Это не человек, смятенно подумала Ольга, мотаясь безжизненной куклой.
Теперь уже не было никаких сомнений, что ее старательно
насилует некое существо, ничего общего не имеющее с человеческой породой. Холод
и боль достигли невероятных пределов, сознание замирало в нерассуждающем ужасе,
Ольга была близка к тому, чтобы окончательно выпрыгнуть из здравого рассудка,
невозвратно провалиться в безумие…
Когда все кончилось, она не сразу это осознала – и не
поверила своему счастью: лютый холод отступил, и все остальное, боль от укусов
и когтей (когтей!) не имела никакого значения…

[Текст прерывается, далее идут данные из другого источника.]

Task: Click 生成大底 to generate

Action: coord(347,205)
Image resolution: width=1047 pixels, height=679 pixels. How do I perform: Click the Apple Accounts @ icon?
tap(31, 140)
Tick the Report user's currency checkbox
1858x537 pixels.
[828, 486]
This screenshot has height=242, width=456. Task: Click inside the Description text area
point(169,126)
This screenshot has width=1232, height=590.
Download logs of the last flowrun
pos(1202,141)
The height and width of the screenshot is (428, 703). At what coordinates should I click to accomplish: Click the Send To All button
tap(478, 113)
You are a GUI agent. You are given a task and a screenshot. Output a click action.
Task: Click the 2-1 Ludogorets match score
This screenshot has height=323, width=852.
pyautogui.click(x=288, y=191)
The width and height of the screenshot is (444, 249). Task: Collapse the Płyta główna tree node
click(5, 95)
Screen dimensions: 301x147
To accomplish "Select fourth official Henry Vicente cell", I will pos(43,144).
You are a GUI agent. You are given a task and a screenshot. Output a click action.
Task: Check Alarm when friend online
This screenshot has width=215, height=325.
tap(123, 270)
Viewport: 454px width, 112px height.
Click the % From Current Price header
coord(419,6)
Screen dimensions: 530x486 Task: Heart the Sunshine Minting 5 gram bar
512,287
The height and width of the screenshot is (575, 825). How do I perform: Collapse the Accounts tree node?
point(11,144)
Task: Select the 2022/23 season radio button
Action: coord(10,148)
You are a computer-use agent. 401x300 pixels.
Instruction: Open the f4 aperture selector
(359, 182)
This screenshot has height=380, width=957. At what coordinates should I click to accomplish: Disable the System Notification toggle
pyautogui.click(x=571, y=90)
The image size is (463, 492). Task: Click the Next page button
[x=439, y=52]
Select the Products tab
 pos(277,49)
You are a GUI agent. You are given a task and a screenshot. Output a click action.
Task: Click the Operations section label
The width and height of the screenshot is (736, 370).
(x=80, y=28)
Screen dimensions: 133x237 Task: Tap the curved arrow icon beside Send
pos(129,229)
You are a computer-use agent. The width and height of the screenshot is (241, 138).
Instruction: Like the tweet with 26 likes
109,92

Чувствуя себя разломанной, опустошенной, она чуть приподняла
голову. Граф Биллевич неторопливо одевался – самый обычный человек на вид,
обаятельный светский франт… чудище из неведомых глубин. Ольга понимала, что
чудом удержала себя на краю пропасти, – еще немного, и она не выдержала
бы…
Перехватив ее взгляд, граф улыбнулся открыто и весело:
– Что же вы, прелестница, не торопитесь забросать меня
уничижительными эпитетами? Язычок замерз? Ну да, и меж стройными ножками
холодит… Если испытываете такую потребность, драгоценная Оленька, не
стесняйтесь, ругайте меня на чем свет стоит, я вам не запрещаю, напротив,
интересно будет послушать…
Язык у него во рту выглядел самым обыкновенным, человеческим
– но Ольга уже понимала, что столкнулась с чем-то другим. Несомненно, именно
граф был здесь хозяином, а камергер Вязинский, в сущности – мелкая сошка,
мозгляк, нечто ничтожное и незначительное, слуга…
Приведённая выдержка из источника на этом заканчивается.